**TUGAS LATIHAN 1:** Tulis ulang paragraf dalam teks pilihan yang diawali "Kita tahu itu di Indonesia" sebagai daftar butir yang lebih ringkas. Pertahankan fakta utamanya.

**TEKS PILIHAN:**

|---|

Strategi CEO Silverlake Axis Tonjolkan Industri Keuangan Syariah di Indonesia dan ASEAN
Perusahaan penyedia solusi teknologi dan informasi untuk perbankan inti (core banking), Silverlake Axis telah lama mengembangkan sayapnya terhadap industri keuangan syariah di Indnonesia dan Asia Tenggara (ASEAN).
CEO dan Head Islamic Banking Silverlake Axis, Othman Abdullah, menceritakan sepak terjang perusahaan agar membantu menaikkan kelas industri keuangan syariah, khususnya perbankan dan teknologi finansial (financial technology) menonjol di tengah persaingan dengan industri keuangan konvensional. Warta Ekonomi berkesempatan mewawancarainya. Berikut detailnya.
1. Apa perspektif Silverlake Axis terkait perkembangan lembaga keuangan syariah di Indonesia saat ini?
Kami melihat Indonesia sebagai potensi yang sangat besar. Ya, karena beberapa alasan. Jika kita benar-benar memahami perlunya perbankan syariah, itu dimulai dari komitmen beragama.
Baca Juga: Industri Keuangan Syariah Potensial, Silverlake Axis Ungkap 3 Faktor Menarik Minat Generasi Muda
Kita tahu itu di Indonesia, adalah negara dengan penganut agama Islam yang sangat besar. Kita memiliki jumlah penduduk Muslim yang sangat besar yang memahami perlunya komitmen agama untuk tidak terlibat dalam transaksi bunga atau riba. Jadi inilah orang-orang yang perlu memastikan bahwa transaksi keuangan memenuhi persyaratan agama sehingga Indonesia adalah salah satu pasar utama ini.

|---|

**ENTRI TERSEDIA:**
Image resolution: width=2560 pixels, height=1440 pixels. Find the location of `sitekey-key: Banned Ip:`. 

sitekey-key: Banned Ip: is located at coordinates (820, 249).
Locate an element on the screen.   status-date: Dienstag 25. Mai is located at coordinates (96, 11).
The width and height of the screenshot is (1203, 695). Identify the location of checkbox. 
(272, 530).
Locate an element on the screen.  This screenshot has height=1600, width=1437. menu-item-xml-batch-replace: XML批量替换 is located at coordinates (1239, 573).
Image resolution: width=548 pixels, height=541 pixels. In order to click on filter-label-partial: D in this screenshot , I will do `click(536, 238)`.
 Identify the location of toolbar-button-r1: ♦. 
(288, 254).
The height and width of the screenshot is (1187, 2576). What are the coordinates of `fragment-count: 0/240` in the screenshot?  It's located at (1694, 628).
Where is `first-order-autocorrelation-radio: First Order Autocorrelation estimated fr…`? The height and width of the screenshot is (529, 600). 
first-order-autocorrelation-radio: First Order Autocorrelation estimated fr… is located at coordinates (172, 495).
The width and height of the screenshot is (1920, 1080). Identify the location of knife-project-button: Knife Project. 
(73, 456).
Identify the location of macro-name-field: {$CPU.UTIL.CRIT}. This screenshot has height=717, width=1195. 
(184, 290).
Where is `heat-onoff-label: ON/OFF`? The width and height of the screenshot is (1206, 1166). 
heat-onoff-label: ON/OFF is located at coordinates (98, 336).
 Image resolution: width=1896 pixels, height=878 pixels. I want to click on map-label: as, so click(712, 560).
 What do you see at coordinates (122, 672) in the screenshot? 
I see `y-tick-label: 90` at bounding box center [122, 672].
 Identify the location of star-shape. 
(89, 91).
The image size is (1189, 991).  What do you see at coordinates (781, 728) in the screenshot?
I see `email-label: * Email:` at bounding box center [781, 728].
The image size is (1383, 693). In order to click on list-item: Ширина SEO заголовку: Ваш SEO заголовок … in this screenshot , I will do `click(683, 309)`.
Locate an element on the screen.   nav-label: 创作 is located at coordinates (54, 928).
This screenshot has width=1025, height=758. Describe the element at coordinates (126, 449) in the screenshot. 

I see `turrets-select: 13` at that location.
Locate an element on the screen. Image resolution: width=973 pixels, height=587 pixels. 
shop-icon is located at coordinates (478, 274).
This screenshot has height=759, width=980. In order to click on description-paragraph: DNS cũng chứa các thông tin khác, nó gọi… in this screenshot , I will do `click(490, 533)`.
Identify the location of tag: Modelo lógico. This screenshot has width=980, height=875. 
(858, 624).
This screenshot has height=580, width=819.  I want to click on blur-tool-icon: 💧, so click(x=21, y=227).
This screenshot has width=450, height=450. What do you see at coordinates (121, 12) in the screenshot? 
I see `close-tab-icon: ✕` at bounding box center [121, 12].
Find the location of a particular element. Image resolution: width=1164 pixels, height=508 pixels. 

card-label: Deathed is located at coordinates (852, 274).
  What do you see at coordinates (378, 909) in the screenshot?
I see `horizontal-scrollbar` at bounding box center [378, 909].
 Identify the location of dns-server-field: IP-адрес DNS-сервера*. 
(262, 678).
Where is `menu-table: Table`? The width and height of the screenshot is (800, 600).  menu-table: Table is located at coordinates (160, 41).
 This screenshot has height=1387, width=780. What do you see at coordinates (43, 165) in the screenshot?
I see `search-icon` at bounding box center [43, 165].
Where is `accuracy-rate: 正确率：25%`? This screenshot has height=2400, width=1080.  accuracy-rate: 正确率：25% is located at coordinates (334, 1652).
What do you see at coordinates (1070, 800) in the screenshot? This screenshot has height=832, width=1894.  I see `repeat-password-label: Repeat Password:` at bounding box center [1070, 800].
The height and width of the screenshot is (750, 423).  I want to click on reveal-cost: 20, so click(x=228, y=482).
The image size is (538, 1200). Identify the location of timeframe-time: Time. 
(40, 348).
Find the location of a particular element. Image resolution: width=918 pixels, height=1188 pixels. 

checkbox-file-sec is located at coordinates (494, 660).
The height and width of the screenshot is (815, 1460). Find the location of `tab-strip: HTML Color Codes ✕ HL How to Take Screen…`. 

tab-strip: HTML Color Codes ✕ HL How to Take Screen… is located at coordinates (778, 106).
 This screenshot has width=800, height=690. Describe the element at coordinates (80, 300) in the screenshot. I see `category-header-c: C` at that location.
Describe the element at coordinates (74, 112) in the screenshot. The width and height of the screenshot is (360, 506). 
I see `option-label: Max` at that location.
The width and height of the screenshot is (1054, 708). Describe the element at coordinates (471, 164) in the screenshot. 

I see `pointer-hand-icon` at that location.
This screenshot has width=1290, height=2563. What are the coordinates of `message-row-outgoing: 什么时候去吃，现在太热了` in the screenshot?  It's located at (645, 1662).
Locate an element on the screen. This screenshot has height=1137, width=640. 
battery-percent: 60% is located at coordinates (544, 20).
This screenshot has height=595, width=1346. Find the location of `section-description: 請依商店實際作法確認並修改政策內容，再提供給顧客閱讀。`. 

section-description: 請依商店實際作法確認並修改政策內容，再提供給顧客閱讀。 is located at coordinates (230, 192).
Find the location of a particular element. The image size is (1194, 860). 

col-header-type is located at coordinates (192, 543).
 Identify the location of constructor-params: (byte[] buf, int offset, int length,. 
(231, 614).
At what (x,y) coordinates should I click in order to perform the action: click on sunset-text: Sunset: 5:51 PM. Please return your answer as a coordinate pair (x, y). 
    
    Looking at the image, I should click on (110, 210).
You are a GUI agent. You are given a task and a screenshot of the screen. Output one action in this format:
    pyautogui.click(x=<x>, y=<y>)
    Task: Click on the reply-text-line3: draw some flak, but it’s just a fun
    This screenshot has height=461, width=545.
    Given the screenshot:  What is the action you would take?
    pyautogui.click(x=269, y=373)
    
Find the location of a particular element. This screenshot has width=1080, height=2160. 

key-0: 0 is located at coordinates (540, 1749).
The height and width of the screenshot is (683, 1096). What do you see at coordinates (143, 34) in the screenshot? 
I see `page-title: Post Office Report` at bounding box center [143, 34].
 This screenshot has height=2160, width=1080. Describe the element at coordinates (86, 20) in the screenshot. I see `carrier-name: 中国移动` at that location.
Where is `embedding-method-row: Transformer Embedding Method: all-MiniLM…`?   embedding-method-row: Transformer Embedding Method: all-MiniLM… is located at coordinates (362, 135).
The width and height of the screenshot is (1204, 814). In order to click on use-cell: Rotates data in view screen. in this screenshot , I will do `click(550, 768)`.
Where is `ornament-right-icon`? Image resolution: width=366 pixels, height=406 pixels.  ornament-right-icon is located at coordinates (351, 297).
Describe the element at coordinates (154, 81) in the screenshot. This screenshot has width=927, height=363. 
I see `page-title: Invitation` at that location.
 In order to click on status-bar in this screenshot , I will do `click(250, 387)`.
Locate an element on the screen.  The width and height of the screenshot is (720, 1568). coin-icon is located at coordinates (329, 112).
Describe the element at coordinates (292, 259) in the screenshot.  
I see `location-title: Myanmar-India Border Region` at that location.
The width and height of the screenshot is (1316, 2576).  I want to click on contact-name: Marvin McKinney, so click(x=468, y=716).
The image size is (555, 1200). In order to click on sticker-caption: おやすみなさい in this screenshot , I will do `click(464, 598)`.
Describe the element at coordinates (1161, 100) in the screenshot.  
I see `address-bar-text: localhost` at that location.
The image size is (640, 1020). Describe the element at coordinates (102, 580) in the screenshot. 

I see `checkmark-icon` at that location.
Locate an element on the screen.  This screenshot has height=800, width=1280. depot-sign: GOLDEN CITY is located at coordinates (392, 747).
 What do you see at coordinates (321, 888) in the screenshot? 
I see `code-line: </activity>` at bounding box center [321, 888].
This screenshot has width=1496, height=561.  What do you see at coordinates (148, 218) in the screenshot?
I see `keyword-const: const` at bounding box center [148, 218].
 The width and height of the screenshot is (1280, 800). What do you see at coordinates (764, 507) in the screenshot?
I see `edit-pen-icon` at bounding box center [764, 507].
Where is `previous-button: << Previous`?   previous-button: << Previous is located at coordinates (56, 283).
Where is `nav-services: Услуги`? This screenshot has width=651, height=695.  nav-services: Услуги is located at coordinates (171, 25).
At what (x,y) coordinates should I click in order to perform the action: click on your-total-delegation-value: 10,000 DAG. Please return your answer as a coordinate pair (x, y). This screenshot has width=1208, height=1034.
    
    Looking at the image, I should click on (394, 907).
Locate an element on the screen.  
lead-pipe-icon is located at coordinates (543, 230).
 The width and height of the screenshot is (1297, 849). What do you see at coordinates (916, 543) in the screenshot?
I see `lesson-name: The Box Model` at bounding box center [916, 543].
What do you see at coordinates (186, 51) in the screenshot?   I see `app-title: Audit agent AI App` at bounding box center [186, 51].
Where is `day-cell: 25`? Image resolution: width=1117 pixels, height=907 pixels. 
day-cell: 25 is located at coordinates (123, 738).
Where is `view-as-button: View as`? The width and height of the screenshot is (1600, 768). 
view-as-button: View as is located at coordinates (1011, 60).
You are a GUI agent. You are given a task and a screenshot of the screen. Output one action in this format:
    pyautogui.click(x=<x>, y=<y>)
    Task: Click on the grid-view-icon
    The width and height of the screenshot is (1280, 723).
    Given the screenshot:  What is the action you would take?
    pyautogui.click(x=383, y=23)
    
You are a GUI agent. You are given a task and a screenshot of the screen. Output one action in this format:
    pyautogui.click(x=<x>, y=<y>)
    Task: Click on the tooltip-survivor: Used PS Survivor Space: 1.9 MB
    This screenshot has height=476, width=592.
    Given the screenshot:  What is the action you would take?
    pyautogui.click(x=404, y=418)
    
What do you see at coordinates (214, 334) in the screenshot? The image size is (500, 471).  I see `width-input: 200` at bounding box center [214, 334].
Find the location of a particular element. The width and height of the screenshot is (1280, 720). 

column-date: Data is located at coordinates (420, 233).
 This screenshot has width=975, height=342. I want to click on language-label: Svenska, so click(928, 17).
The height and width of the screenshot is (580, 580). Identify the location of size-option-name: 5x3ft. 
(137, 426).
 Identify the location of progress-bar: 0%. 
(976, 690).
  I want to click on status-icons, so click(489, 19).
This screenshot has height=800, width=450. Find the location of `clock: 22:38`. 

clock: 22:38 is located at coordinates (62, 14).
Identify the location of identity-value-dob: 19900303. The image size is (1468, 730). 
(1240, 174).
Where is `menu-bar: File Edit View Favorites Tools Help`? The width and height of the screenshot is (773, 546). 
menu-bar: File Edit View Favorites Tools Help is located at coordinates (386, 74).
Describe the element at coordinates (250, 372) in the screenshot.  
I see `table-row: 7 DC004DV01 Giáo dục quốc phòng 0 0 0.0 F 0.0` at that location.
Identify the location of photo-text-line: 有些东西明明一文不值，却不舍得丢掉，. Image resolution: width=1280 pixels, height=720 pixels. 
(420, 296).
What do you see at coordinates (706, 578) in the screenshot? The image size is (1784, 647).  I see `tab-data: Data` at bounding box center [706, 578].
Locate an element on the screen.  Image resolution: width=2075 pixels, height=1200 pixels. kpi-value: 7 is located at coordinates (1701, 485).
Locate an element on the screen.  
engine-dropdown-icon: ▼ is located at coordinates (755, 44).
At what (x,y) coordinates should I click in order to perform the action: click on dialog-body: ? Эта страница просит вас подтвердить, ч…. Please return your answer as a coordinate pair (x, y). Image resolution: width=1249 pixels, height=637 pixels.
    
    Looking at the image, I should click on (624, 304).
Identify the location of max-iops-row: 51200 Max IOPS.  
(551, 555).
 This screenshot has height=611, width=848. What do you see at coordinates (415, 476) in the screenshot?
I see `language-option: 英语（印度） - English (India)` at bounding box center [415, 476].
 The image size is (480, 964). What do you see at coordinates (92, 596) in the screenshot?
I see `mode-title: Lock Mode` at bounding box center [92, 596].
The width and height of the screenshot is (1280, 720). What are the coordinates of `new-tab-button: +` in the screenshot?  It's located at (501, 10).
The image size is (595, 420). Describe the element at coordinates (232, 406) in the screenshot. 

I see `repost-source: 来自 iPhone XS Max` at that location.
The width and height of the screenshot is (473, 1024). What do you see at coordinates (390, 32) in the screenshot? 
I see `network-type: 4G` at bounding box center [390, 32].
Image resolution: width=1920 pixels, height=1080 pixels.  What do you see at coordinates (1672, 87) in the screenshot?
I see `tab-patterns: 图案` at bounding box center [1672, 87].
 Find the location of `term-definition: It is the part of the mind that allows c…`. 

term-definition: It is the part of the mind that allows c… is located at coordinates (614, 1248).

|---|

**TUGAS LATIHAN 2:** Salin kembali semua baris entri dari baris yang memuat "coordinates (392, 747)." hingga baris yang memuat "center [321, 888].", termasuk kedua baris tersebut.

**HASIL LATIHAN 1:**
- Indonesia memiliki jumlah penduduk Muslim yang sangat besar.
- Penduduk tersebut memahami komitmen agama untuk tidak terlibat dalam transaksi bunga atau riba.
- Mereka perlu memastikan bahwa transaksi keuangan memenuhi persyaratan agama.
- Karena itu, Indonesia menjadi salah satu pasar utama.

**HASIL LATIHAN 2:**
Locate an element on the screen.  This screenshot has height=800, width=1280. depot-sign: GOLDEN CITY is located at coordinates (392, 747).
 What do you see at coordinates (321, 888) in the screenshot? 
I see `code-line: </activity>` at bounding box center [321, 888].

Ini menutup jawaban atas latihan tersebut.